This is another exercise from Allan's book "Introduction to Banach Spaces and Algebras".
Exercise 2.9: A Banach space $E$ is said to be homeomorphic to its square if $E\oplus E$ is linearly homeomorphic to $E$. Prove that the spaces $c$ and $C([0,1])$ have this property.
Note that we haven't developed much theory yet (in this book!) Well, $c_0 \oplus c_0 \cong c_0$ (split a sequence into the parts supported on the evens and odds say) and $c\cong c_0$, so that does the case of $c$. I cannot see an elementary proof for $C([0,1])$. Here's a less than easy proof: clearly $C([0,1]) \oplus_\infty C([0,1]) = C([0,1] \cup [2,3])$ say. Then appeal to Miljutin's Theorem, as $[0,1] \cup [2,3]$ is an uncountable compact metric space, $C([0,1] \cup [2,3]) \cong C([0,1])$.
Surely I don't need the full power of Miljutin's Theorem.
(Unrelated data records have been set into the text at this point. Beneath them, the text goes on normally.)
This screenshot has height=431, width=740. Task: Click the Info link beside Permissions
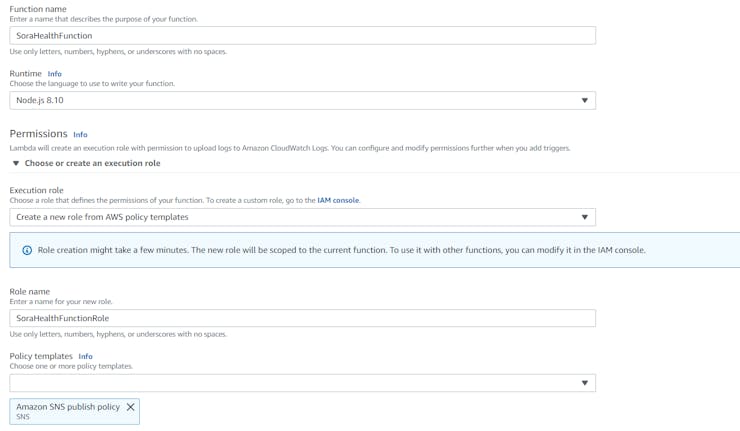(x=80, y=134)
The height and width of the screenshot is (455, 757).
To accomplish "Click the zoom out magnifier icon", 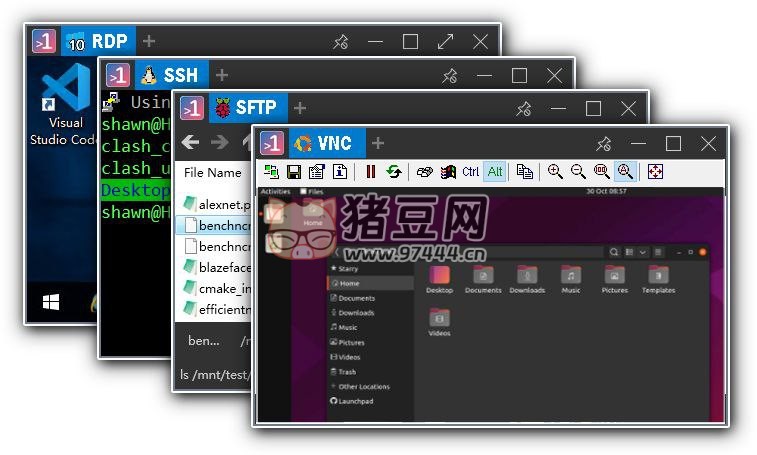I will 578,172.
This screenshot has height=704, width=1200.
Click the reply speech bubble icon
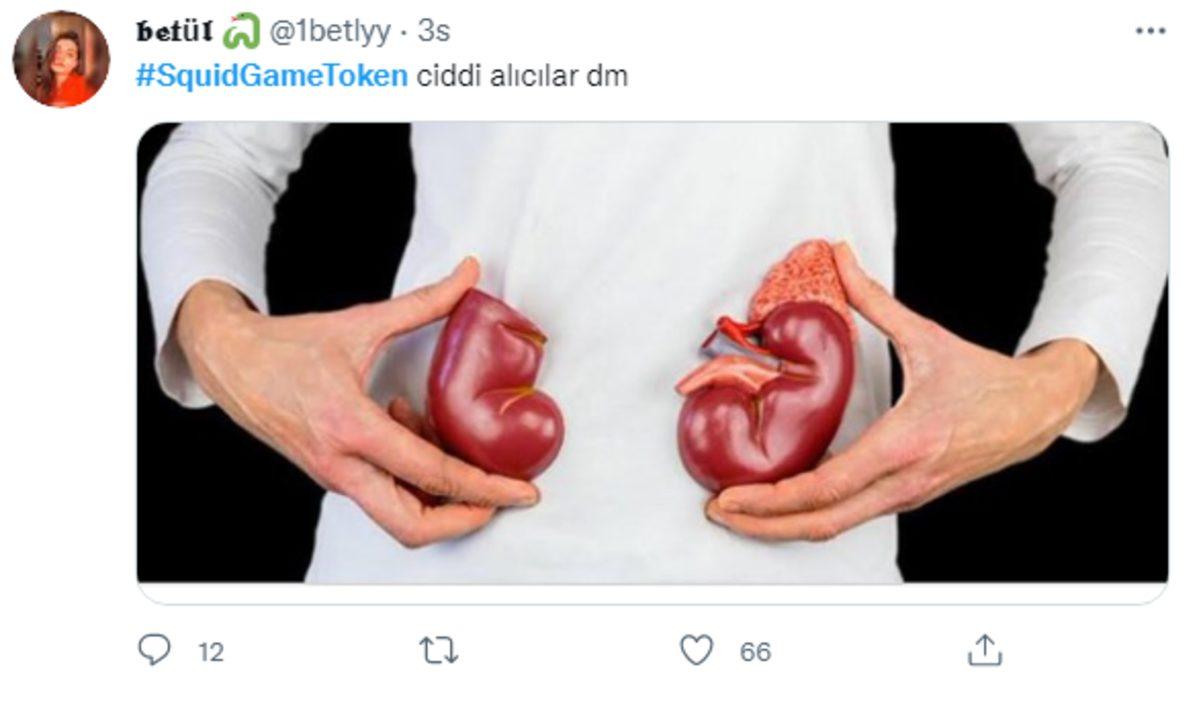pos(153,652)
But, for example, $C([0,1] \cup [2,3])$ cannot be isometric to $C([0,1])$ (if we use real scalars) by the Banach-Stone theorem, as $[0,1] \cup [2,3]$ is not homeomorphic to $[0,1]$.
Surely using Miljutin's Theorem is not what the book intends.
Is there an elementary proof that $C([0,1]) \oplus C([0,1]) \cong C([0,1])$?